What you need to do |
Whenever a line in the records below contains "This", pick it out.
*** Opening of Source data ***
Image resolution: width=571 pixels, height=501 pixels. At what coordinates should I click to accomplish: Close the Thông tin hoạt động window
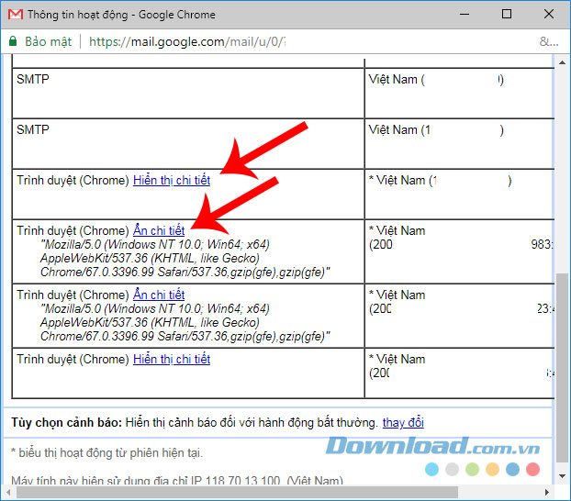click(x=549, y=15)
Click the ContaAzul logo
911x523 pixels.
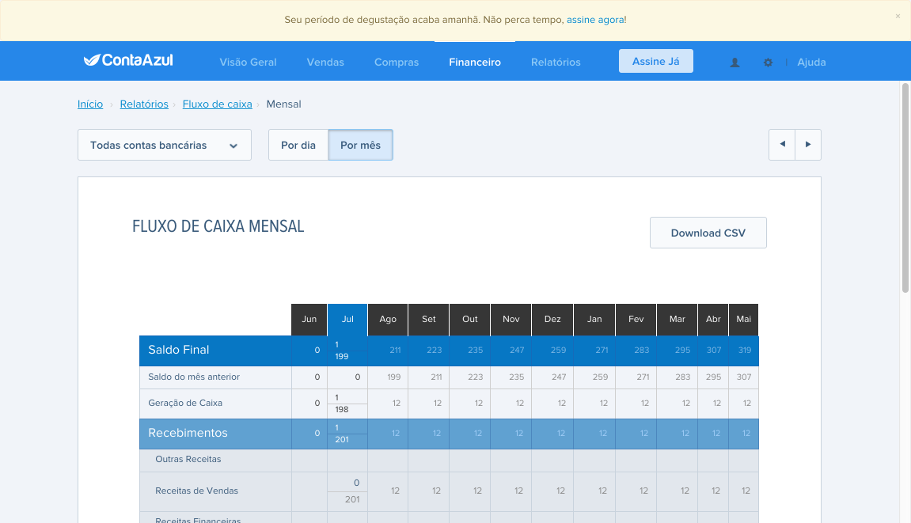(x=128, y=60)
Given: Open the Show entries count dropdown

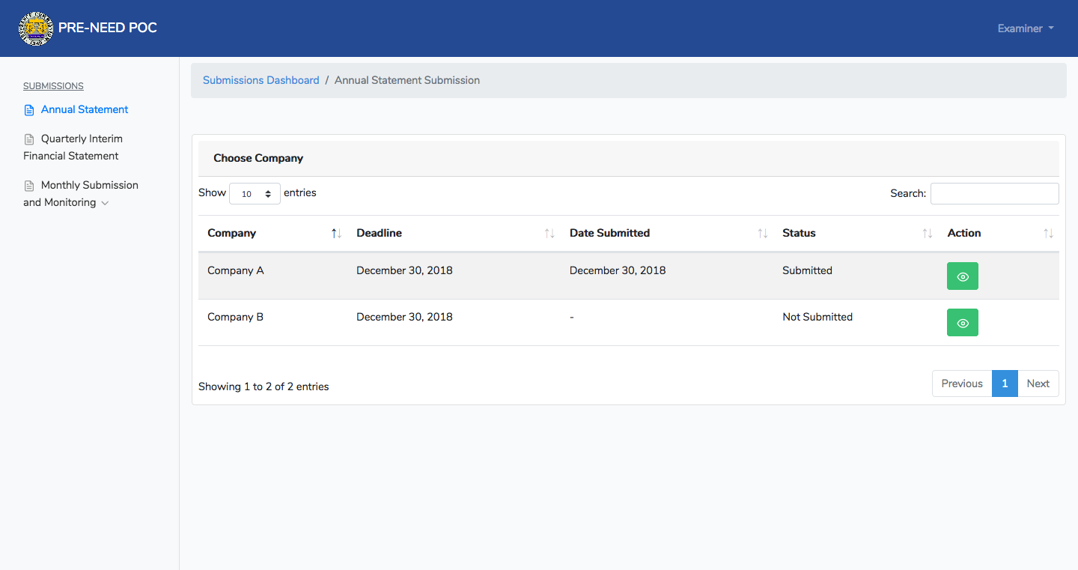Looking at the screenshot, I should [x=255, y=194].
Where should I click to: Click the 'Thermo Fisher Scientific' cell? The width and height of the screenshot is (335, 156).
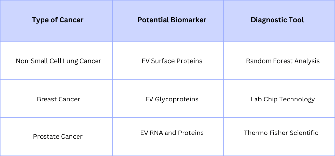281,133
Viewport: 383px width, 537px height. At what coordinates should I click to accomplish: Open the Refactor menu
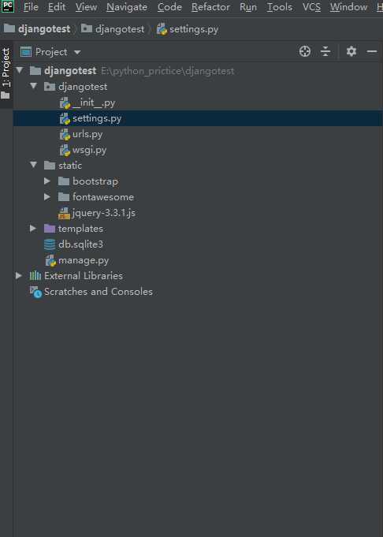point(210,7)
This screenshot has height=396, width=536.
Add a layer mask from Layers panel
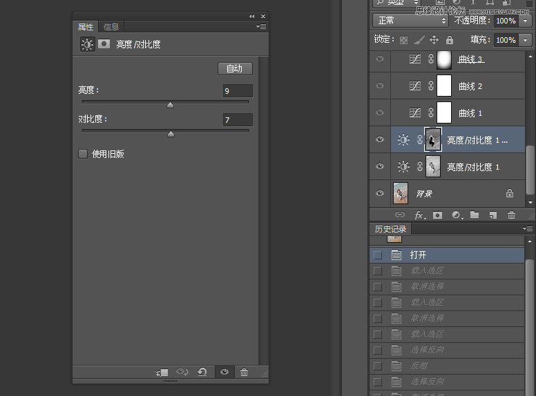pos(437,215)
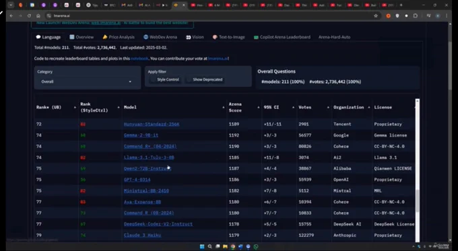Viewport: 458px width, 251px height.
Task: Open the Price Analysis tab
Action: pos(119,37)
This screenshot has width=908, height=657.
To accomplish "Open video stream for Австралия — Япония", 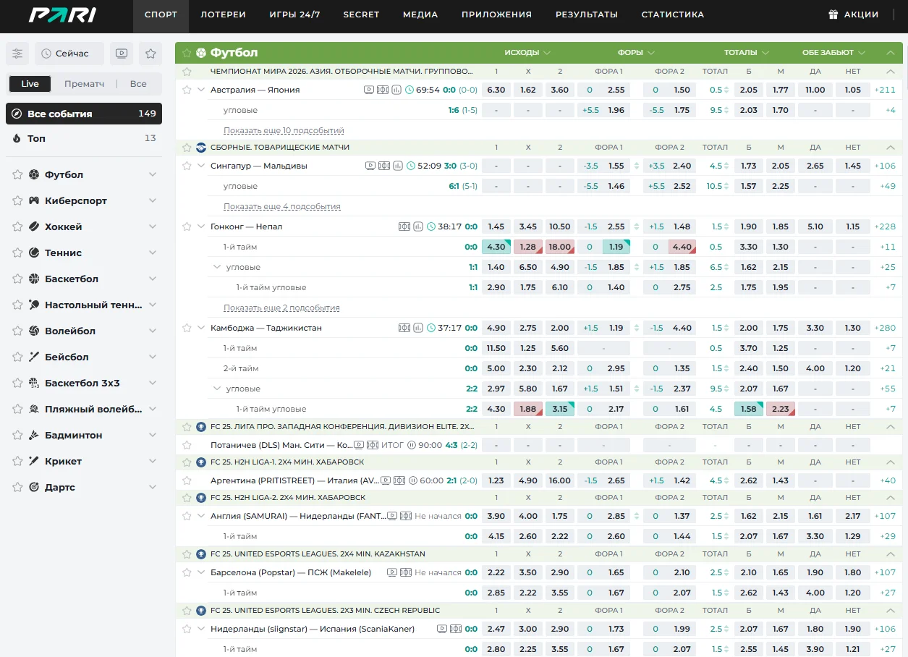I will tap(369, 90).
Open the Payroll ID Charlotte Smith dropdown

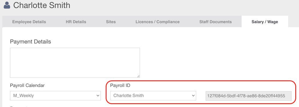(153, 96)
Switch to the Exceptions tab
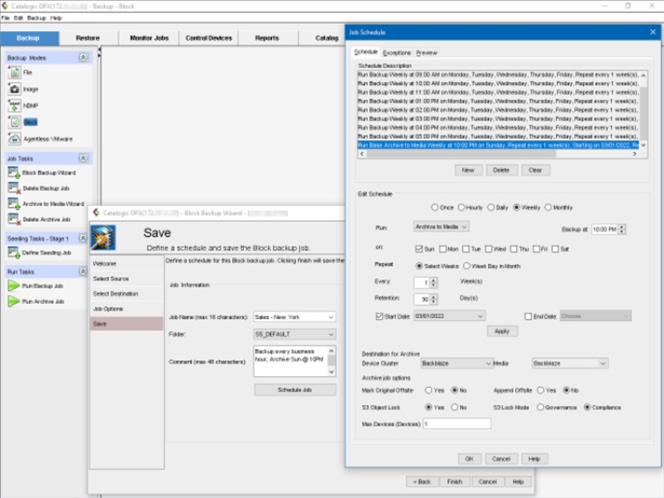The image size is (664, 498). coord(397,53)
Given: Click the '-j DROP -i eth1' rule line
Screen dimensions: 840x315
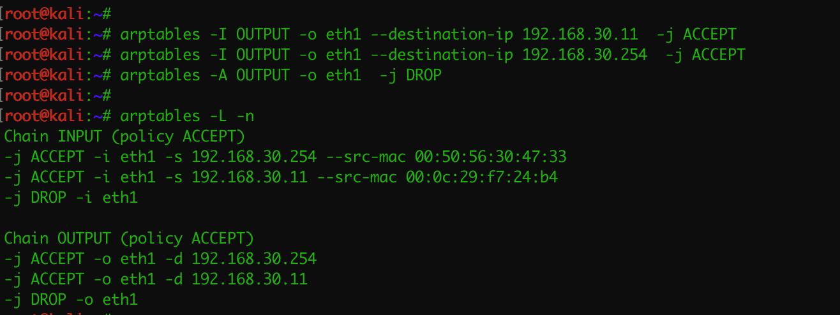Looking at the screenshot, I should pyautogui.click(x=71, y=197).
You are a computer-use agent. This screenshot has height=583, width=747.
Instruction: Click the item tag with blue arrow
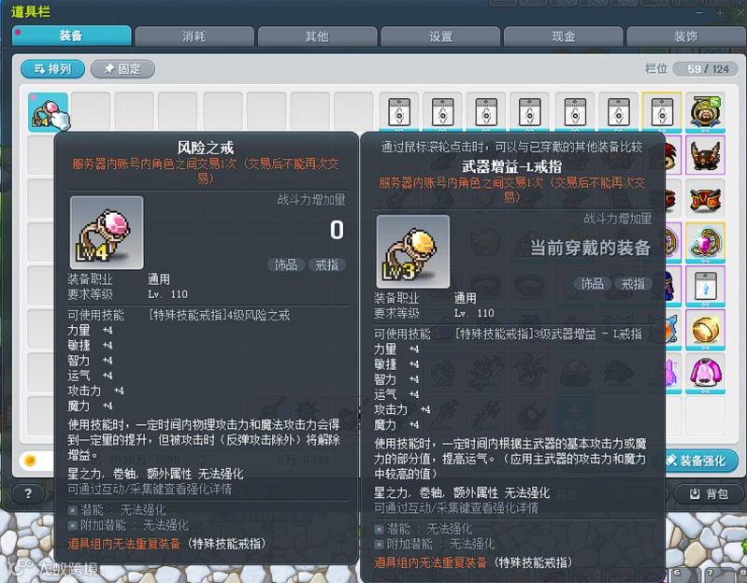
*** Close of Source data ***
Written answer |
This screenshot has height=396, width=536.
This screenshot has width=908, height=657.
You are a computer-use agent. This screenshot has height=583, width=747.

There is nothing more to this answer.